Note that in that case, it’s probably better to write:

"st = crop(); ..."

rather than:

"st = ["{^}"]; ..."

because {^} will be substituted prior to the compilation of the math expression, and if the image is large, this string substitution may take time (whereas using crop() does not imply any prior substitution).

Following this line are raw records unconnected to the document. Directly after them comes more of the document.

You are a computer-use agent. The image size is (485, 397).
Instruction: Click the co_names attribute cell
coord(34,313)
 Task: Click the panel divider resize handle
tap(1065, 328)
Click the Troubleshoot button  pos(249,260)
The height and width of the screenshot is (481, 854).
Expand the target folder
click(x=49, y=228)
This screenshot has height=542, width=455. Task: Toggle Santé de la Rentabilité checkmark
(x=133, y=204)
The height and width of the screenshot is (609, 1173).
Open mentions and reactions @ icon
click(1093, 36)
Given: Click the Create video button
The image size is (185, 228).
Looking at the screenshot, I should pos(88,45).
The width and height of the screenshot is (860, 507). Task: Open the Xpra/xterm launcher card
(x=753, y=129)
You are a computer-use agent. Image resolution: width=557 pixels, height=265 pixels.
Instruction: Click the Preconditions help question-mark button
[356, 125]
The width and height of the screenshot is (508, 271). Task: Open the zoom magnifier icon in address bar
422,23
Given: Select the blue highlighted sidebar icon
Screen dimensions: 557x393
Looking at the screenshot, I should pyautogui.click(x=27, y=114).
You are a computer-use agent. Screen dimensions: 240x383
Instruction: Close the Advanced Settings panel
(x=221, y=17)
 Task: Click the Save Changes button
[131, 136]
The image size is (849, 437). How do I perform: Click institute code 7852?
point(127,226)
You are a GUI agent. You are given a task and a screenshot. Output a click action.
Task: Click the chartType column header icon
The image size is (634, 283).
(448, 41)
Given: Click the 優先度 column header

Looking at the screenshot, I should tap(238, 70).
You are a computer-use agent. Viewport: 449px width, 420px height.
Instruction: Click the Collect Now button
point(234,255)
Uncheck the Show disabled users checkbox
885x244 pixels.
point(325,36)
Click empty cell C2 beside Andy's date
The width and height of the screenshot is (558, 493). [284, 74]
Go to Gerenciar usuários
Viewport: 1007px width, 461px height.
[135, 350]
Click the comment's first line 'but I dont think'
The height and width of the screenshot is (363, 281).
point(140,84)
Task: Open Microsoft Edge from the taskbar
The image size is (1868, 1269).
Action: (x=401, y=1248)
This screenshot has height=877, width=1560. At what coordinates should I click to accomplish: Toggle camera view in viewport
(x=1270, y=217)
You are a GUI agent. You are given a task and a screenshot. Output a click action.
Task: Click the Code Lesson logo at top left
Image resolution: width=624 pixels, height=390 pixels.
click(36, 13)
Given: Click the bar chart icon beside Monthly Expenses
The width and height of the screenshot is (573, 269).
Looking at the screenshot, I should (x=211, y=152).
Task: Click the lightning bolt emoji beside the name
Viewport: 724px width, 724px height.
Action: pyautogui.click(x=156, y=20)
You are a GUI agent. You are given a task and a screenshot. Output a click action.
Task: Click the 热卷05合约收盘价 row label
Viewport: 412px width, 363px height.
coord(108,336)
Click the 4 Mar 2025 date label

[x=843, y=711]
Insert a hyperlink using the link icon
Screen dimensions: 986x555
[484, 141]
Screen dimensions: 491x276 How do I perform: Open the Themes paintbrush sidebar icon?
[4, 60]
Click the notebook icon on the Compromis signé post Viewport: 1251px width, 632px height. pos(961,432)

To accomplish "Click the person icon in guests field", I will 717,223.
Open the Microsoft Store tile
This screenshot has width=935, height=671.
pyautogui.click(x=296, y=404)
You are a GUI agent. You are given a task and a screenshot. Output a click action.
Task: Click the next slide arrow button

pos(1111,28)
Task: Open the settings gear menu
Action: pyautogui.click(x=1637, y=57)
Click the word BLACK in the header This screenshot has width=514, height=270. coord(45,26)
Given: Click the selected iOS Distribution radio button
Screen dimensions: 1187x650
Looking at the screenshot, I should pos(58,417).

It is also more understandable. Going off what @David_Tschumperle, I read ^all as nothing even though it means all values of last image and before he responded, I was thinking when I see “{^}”, the exception to what?. With st=crop(#-1); it’s pretty clear that the values are from the last image.

David, my English is bad.

I meant substring, possibly named as strsub would be a helpful addition to the other str* custom functions!

crop: yeah, another possibility for substring, I’ll try.

Here is it:

#@cli karo_substr : string,_start(=0),_anz(=3)
#@cli : No test for exceeded _anz! Returning remaining number of chars. If _anz==-1 all remaining chars are returned.
#@cli : Negative _start counts from the end!
karo_substr : skip "${1=This is a string!} ${2=0} ${3=3}" 
  check "isnum($2) && inrange($2,-w,w,1) && isnum($3) && $3>=-1"
  u {`"
    const a = $2<0?(w+$2):$2;
    const b = $3<0?w:((a+$3)>w?w-a:$3);

Still bothering around with strings in gmic script and math. processor !

Custom command strlen: with strings e.g. returned from files (strings with comma!) it returns the length of the string up to the first comma! May be $1 could be replaced by $* in custom command strlen?

Not for me:

foo :
  e {"s = ['this is, really bad!'];
      print(strlen = size(s))"}

displays 20.

I meant the wrapper strlen!

strlen : skip “${1=}” u {narg({’"$1"’})}

It should be probably:

strlen : skip “${1=}” u {narg({’"$*"’})}


Another question: Are the double quotes for these “variables” $1, $* etc. necessary?

Yes they are, if you remove them you won’t be able to deal with strings containing spaces.